Please copy every line of the material below, word for word and unchanged.
-------------------------
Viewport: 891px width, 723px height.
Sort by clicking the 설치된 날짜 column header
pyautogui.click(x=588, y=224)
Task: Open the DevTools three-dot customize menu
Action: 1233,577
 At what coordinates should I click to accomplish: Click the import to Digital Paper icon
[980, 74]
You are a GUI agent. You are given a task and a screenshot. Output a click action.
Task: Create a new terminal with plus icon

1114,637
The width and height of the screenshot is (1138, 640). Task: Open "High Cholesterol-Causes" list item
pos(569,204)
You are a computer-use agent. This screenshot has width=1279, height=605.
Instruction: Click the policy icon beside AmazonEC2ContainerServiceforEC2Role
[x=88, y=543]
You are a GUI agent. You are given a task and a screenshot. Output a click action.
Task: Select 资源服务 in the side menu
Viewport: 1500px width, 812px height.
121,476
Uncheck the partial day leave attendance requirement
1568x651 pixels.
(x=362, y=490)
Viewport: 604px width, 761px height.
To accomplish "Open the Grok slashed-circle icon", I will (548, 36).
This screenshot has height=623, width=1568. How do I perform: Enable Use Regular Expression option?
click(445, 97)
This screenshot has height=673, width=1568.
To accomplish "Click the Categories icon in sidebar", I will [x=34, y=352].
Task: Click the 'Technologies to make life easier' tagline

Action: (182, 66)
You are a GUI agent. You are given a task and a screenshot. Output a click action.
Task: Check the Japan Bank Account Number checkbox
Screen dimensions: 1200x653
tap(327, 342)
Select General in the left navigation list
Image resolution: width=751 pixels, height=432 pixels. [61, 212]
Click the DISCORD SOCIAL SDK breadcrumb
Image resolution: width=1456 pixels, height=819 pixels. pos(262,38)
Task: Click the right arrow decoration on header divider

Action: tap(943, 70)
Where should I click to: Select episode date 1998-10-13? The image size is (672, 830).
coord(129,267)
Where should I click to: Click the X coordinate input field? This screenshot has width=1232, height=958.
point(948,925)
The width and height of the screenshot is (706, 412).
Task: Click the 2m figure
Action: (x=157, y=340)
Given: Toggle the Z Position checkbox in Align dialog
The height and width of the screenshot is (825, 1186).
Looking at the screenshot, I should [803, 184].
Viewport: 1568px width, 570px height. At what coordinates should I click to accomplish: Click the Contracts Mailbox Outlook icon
-------------------------
_Expected output_.
Viewport: 891px width, 723px height.
Sort by clicking the 설치된 날짜 column header
pyautogui.click(x=588, y=224)
Task: Open the DevTools three-dot customize menu
Action: 1233,577
 At what coordinates should I click to accomplish: Click the import to Digital Paper icon
[980, 74]
You are a GUI agent. You are given a task and a screenshot. Output a click action.
Task: Create a new terminal with plus icon

1114,637
The width and height of the screenshot is (1138, 640). Task: Open "High Cholesterol-Causes" list item
pos(569,204)
You are a computer-use agent. This screenshot has width=1279, height=605.
Instruction: Click the policy icon beside AmazonEC2ContainerServiceforEC2Role
[x=88, y=543]
You are a GUI agent. You are given a task and a screenshot. Output a click action.
Task: Select 资源服务 in the side menu
Viewport: 1500px width, 812px height.
121,476
Uncheck the partial day leave attendance requirement
1568x651 pixels.
(x=362, y=490)
Viewport: 604px width, 761px height.
To accomplish "Open the Grok slashed-circle icon", I will (548, 36).
This screenshot has height=623, width=1568. How do I perform: Enable Use Regular Expression option?
click(445, 97)
This screenshot has height=673, width=1568.
To accomplish "Click the Categories icon in sidebar", I will [x=34, y=352].
Task: Click the 'Technologies to make life easier' tagline

Action: (182, 66)
You are a GUI agent. You are given a task and a screenshot. Output a click action.
Task: Check the Japan Bank Account Number checkbox
Screen dimensions: 1200x653
tap(327, 342)
Select General in the left navigation list
Image resolution: width=751 pixels, height=432 pixels. [61, 212]
Click the DISCORD SOCIAL SDK breadcrumb
Image resolution: width=1456 pixels, height=819 pixels. pos(262,38)
Task: Click the right arrow decoration on header divider

Action: tap(943, 70)
Where should I click to: Select episode date 1998-10-13? The image size is (672, 830).
coord(129,267)
Where should I click to: Click the X coordinate input field? This screenshot has width=1232, height=958.
point(948,925)
The width and height of the screenshot is (706, 412).
Task: Click the 2m figure
Action: (x=157, y=340)
Given: Toggle the Z Position checkbox in Align dialog
The height and width of the screenshot is (825, 1186).
Looking at the screenshot, I should [803, 184].
Viewport: 1568px width, 570px height. At what coordinates should I click to accomplish: Click the Contracts Mailbox Outlook icon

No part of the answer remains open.